Adelaide Alaís Alves
Psicóloga – Casa Durval Paiva
CRP 17/4085
“[…]amor e perda são duas faces da mesma moeda. Não podemos ter um sem nos arriscar ao outro” – Colin Murray Parkes
Mãe leoa, que protege a cria, que coloca embaixo do braço e luta contra tudo e todos. Era assim que muitos a viam. Filho amado, daqueles que todos veem e sentem o cuidado, que de longe chega a brilhar de tanto amor que mãe leoa dá.
Quando a doença foi anunciada, já dava para ver, era uma necessidade de reaprender. Mas até nisso era feroz, não queria demonstrar e escolhia bem os lugares para desmoronar, chorava com contenção, mas os olhos entregavam a aflição.

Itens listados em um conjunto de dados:
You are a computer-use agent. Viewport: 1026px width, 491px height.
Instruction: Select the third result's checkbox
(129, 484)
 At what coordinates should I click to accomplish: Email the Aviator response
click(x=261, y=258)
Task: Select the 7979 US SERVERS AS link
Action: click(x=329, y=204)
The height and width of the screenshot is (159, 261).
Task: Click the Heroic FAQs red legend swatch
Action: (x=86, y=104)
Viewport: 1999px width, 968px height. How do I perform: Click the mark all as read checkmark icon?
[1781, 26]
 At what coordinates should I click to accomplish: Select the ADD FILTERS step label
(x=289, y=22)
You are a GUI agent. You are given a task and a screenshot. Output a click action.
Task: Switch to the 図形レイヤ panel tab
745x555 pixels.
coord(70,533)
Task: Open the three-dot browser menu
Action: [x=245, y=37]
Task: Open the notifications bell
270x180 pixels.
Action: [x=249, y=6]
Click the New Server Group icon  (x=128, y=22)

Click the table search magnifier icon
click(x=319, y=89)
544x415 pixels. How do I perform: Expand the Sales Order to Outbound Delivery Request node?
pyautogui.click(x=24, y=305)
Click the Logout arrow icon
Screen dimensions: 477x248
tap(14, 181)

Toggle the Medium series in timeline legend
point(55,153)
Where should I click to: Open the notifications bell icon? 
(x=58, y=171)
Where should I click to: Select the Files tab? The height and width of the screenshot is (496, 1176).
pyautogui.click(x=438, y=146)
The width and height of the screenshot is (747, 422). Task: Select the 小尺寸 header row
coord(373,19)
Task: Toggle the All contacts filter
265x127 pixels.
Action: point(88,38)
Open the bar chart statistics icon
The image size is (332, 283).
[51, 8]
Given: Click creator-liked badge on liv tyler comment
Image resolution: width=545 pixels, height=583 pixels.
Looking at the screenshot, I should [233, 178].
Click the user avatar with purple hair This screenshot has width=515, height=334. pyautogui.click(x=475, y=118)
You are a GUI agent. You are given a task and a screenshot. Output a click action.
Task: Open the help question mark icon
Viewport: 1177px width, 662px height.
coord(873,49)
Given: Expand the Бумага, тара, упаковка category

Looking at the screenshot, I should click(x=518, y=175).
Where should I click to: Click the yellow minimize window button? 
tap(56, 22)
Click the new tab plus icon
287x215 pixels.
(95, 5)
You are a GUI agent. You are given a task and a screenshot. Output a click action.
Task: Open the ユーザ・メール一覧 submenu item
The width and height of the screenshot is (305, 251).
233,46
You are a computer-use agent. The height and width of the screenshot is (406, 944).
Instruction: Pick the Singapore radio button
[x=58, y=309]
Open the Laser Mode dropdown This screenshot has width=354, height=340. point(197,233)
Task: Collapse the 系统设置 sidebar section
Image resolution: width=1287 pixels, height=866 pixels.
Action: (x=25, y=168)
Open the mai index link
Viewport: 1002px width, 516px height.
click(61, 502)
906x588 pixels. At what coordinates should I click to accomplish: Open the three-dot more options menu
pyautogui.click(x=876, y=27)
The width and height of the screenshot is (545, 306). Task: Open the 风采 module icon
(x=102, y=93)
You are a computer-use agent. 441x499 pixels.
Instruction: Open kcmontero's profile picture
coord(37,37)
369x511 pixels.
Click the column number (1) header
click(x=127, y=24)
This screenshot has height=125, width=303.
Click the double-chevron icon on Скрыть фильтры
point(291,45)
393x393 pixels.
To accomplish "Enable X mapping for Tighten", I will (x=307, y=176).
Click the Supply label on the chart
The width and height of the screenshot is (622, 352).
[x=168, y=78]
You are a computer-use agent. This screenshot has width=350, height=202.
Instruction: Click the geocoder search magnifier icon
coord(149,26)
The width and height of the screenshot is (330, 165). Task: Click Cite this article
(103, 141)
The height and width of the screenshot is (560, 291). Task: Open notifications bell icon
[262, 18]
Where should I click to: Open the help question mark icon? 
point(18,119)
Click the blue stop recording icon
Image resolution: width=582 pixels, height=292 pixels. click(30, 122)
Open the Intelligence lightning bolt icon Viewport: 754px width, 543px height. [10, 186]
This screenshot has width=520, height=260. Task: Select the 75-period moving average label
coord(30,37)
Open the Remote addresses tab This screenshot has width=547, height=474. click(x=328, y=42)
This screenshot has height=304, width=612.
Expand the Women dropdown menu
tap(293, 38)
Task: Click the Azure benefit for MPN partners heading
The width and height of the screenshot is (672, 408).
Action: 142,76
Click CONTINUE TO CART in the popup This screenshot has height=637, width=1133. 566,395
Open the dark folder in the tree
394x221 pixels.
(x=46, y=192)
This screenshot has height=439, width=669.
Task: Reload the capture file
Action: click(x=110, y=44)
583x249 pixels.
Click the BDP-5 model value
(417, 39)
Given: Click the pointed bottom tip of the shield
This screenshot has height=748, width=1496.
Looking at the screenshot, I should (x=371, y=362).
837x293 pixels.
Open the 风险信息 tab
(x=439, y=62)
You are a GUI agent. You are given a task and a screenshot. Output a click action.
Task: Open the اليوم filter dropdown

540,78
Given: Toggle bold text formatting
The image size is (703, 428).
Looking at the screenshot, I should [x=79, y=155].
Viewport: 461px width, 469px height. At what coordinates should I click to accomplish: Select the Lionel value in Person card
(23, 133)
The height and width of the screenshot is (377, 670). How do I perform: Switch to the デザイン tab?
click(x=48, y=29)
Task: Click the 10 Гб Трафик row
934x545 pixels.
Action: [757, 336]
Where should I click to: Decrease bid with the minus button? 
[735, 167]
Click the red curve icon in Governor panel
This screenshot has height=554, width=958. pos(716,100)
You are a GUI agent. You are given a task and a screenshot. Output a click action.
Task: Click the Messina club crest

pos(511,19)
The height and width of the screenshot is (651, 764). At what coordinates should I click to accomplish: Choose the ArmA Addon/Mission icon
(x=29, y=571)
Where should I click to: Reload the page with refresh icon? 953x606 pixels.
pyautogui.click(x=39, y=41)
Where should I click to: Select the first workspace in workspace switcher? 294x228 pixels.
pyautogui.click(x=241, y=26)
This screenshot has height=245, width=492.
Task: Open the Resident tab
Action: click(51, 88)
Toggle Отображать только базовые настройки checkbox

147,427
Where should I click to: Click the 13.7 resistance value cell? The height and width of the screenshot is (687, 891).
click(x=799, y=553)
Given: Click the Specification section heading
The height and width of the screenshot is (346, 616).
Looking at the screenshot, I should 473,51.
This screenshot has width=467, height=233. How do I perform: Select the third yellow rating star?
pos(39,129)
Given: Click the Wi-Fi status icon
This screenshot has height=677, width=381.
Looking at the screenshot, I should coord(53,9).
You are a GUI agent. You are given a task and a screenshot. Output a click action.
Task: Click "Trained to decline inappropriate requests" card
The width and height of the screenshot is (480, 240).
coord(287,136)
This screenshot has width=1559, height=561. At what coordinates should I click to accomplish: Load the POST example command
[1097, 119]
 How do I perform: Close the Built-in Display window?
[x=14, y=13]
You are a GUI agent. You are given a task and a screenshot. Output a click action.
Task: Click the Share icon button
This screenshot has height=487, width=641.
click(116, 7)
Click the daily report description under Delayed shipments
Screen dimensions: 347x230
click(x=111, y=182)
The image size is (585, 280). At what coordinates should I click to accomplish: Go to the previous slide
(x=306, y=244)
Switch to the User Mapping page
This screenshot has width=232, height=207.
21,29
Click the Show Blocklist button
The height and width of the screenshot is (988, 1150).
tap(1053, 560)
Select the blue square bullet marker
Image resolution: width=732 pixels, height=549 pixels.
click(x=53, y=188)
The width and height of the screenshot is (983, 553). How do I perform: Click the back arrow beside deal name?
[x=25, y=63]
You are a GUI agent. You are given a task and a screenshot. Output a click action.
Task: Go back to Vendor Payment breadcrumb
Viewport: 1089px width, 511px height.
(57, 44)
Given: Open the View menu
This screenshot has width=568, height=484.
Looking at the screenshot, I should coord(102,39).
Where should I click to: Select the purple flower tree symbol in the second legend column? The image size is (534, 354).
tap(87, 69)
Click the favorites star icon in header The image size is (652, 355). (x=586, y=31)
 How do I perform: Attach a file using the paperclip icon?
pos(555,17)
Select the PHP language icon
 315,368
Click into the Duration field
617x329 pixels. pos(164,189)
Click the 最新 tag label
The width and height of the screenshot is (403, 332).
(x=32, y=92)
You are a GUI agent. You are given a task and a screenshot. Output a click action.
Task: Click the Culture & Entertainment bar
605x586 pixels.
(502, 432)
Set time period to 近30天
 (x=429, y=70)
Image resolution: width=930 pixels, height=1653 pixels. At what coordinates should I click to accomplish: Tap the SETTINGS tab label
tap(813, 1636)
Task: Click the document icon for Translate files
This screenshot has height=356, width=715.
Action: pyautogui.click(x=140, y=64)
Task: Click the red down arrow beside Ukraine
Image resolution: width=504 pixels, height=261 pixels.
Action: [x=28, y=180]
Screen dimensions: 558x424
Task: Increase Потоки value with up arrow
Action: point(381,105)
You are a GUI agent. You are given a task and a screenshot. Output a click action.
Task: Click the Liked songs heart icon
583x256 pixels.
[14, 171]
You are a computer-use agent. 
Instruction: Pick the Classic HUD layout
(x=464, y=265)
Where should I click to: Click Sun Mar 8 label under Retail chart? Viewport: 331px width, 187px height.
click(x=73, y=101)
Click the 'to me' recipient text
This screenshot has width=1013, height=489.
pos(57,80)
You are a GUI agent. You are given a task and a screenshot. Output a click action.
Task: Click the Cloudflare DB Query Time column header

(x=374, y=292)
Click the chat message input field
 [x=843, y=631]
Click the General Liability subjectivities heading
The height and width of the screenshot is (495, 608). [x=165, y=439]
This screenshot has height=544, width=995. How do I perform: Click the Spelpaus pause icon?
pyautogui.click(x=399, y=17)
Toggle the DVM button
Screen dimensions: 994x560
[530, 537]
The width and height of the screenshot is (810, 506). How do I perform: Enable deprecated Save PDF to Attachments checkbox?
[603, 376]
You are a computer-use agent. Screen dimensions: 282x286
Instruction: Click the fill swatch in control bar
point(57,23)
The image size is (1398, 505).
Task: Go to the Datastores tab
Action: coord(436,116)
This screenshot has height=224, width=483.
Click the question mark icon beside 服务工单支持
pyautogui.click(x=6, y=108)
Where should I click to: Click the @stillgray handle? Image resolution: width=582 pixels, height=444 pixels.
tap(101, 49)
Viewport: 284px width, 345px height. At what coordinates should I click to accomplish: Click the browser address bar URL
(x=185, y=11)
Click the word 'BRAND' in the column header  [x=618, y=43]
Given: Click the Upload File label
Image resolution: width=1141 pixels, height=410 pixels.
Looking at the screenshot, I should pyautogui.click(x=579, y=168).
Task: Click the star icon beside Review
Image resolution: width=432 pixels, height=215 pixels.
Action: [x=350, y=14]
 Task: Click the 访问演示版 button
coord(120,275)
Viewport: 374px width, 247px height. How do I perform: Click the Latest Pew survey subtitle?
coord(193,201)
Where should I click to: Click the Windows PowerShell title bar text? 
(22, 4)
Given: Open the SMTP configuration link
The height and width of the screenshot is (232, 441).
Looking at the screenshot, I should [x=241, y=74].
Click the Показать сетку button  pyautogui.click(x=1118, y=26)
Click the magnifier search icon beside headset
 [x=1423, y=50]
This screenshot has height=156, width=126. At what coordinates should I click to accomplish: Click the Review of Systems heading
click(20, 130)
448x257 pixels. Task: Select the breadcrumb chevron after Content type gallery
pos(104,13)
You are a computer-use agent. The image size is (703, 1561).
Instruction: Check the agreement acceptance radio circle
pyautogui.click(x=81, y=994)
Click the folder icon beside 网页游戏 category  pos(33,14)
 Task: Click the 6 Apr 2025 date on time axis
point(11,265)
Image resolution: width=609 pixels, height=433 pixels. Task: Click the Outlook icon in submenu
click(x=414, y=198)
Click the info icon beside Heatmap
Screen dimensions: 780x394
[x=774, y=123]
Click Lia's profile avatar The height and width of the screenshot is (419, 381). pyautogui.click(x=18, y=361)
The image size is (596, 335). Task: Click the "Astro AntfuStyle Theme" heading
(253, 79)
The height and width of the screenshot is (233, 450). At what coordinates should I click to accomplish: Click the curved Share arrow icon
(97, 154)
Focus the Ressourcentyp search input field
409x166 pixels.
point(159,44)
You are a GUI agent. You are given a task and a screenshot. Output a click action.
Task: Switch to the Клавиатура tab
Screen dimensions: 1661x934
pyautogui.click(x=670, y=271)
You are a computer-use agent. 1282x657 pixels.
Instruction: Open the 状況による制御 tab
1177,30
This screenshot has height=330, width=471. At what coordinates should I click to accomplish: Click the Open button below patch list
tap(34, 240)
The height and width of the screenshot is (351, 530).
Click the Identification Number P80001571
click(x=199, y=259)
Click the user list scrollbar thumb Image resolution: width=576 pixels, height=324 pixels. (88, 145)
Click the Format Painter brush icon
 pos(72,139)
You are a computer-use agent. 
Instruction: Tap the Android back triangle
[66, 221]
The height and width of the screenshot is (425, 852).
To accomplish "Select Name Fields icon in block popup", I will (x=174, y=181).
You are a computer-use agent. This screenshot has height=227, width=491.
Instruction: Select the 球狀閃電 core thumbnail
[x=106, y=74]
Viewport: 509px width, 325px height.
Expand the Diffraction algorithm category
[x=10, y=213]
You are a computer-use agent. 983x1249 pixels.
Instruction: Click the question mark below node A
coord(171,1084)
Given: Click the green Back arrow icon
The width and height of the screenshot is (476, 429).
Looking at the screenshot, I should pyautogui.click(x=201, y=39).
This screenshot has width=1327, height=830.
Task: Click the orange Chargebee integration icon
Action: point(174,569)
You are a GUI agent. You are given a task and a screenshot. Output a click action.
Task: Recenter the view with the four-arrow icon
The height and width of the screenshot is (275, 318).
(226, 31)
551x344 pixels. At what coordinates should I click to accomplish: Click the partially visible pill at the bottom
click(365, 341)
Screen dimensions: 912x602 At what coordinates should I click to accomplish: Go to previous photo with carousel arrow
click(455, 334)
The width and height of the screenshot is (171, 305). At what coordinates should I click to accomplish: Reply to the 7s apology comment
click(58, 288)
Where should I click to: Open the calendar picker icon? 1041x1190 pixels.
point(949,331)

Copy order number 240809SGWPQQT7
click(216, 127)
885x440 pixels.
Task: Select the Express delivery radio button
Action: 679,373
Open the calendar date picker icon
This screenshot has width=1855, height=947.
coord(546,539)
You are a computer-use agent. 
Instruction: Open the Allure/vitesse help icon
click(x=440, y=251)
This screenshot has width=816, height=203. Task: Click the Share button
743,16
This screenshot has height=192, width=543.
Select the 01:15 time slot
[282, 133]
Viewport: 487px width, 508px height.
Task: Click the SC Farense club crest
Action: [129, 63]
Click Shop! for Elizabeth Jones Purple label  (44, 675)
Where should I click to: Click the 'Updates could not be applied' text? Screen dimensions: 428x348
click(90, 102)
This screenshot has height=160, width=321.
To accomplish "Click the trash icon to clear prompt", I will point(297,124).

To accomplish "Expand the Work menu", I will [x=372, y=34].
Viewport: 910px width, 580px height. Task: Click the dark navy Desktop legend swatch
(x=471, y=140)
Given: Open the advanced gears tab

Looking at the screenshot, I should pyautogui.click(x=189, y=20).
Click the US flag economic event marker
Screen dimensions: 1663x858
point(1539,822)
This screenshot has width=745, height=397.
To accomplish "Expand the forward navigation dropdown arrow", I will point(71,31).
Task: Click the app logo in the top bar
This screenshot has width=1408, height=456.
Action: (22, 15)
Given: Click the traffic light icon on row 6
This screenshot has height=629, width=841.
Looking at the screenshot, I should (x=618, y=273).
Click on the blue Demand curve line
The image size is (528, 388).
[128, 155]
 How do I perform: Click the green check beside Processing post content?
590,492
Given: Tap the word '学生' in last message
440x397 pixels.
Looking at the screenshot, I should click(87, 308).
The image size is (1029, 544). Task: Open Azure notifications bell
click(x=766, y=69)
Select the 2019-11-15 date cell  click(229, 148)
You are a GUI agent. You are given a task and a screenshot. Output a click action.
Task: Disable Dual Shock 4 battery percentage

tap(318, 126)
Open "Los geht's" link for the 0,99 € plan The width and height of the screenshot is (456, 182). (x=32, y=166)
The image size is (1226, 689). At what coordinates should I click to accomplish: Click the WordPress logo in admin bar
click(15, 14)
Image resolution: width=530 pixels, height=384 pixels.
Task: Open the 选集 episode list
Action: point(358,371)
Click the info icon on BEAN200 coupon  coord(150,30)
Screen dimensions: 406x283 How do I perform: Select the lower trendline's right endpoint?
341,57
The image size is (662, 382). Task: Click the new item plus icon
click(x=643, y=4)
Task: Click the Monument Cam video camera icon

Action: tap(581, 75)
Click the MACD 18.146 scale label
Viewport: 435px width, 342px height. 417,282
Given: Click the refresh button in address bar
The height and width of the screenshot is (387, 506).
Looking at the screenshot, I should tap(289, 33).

DESCRIÇÃO DA TAREFA:
Com base na citação de Colin Murray Parkes no texto apresentado, explique em uma a três frases por que não é possível ter amor sem se arriscar à perda. As linhas não guardam relação com o texto apresentado.

RESPOSTA:
Segundo a citação, amor e perda são duas faces da mesma moeda. Por estarem ligados dessa forma, não se pode ter um sem se arriscar ao outro.